In an essay the revered music writer Greil Marcus wrote on the Harry Smith Anthologies of American Folk Music he described how these great collections of lost songs and chants and had sparked a revived interest amongst the latest generation of American folk songwriters and how the tradition of these fatalistic songs had influenced The Handsome Family, particularly in the "depressed" style that Brett sang these songs. For Rennie though, the Harry Smith Anthologies represented something more.
"Sure we listened to the Harry Smith Anthology and it probably did inspire us some, but it's certainly not the only inspiration for our songs. It was one of the places that I discovered a reality that had sort of been invisible to me before - the real world of America. However, unlike Greil, I don't think this America is just weird and old. I think it is still very much a part of what it's like to live in America. There is certain coldness to these songs, a doomed quality, yes. But, I don't think it's about fatalism, it's just about feeling lost, disconnected, alone, homeless, history-less. I still feel this is the very heart of what it feels like to be American and it's this isolated quality that I think I'm trying to express in my own lyrics.

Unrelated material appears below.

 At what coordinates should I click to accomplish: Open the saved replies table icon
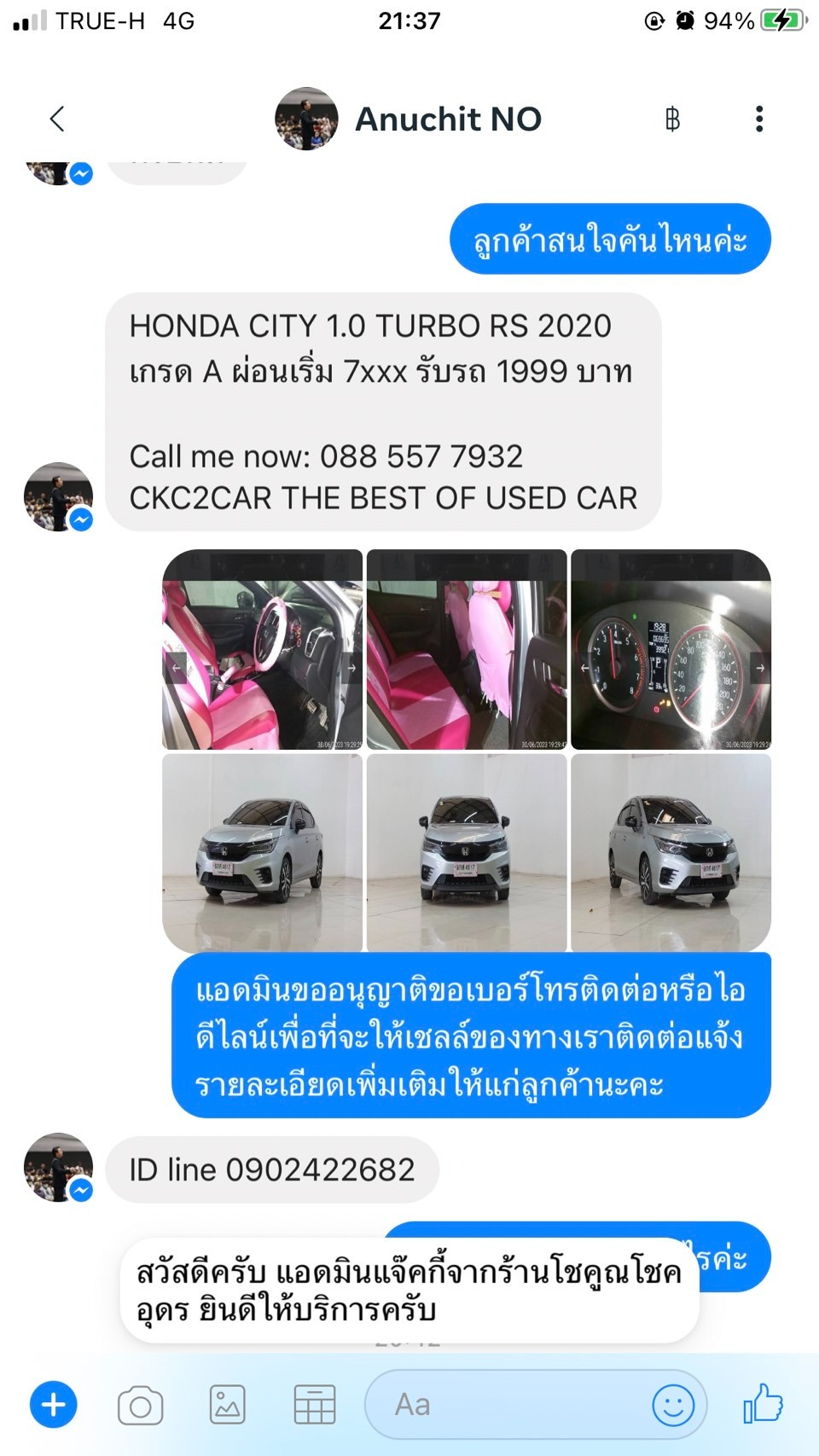pos(315,1405)
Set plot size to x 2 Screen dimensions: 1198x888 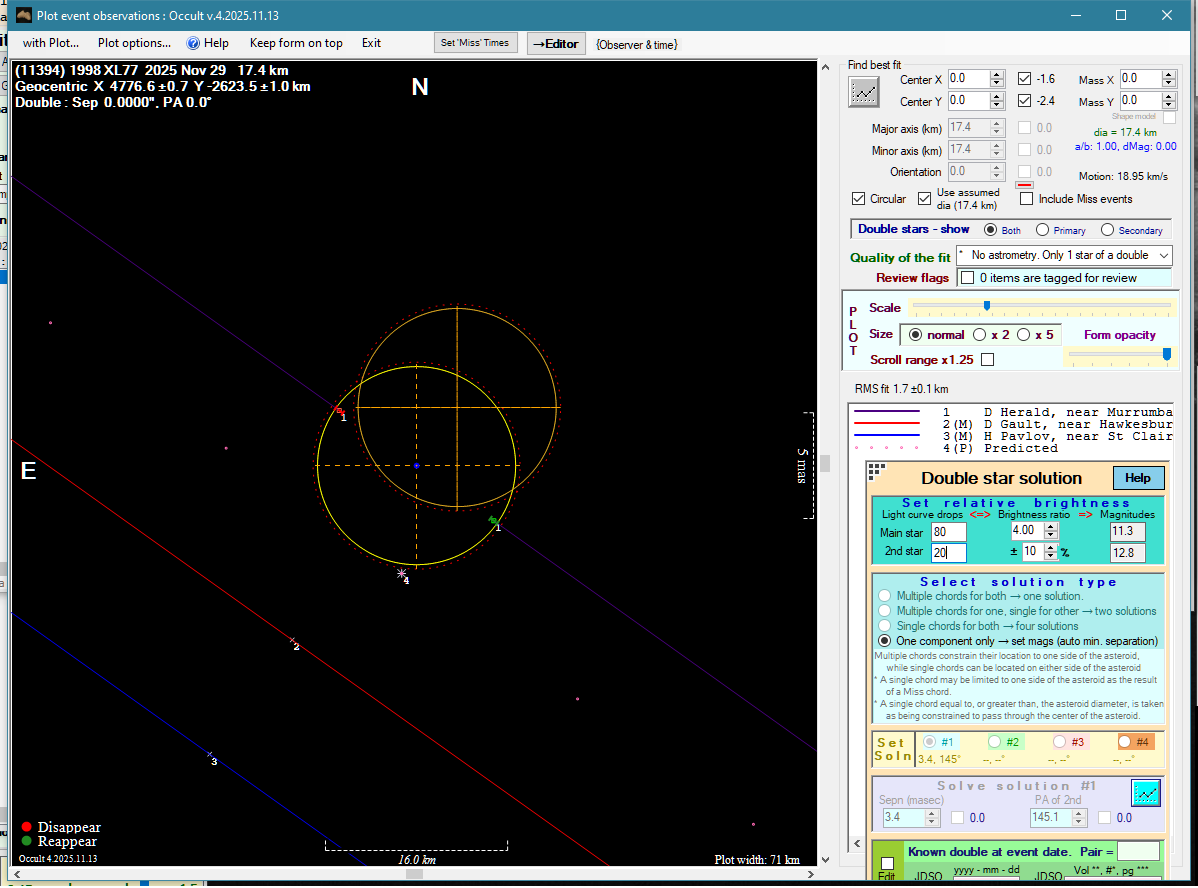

"I have always felt that it's very important for people to see that modern American life still feels the same as it did at the beginning of the 20th century in a lot of ways," continues Rennie. "I try to write about warehouse stores, office buildings, etc. to remind myself that the world I live in has the same potential to reveal mystery and magic as the world ever has. The first person who I ever encountered doing this well was Vic Chesnutt on his first record, Little. It was so personal and specific and at the same time so infinite in its empathy for human suffering - so pained and painful yet so beautiful and full of mysterious grace. I still feel that record was a sort of Rosetta stone for me that helped me to translate the old songs that inspired me into my own song-writing language.
"I do think we're inspired by American folk singers, but when I listen to the Carter Family singing I don't hear them lost in a world of hopelessness, but more as if they're aware they are telling a story, that they're the narrator not the main character necessarily. American folk music comes from the same mysterious roots behind Irish folk music, which is, I think, a veiled way of continuing the old nature religions that were swallowed up by Christianity. I think of songs sometimes as magic spells, chants, incantations. A good folk song has a power behind whatever the singer's intentions are. A song like, Wildwood Flower [June carter Cash song] is, on one level, the simple story of a jilted lover, but on another level it's a witch's potion made from wild flowers and darkness. Best let it twine through your hair and under your skin without a struggle.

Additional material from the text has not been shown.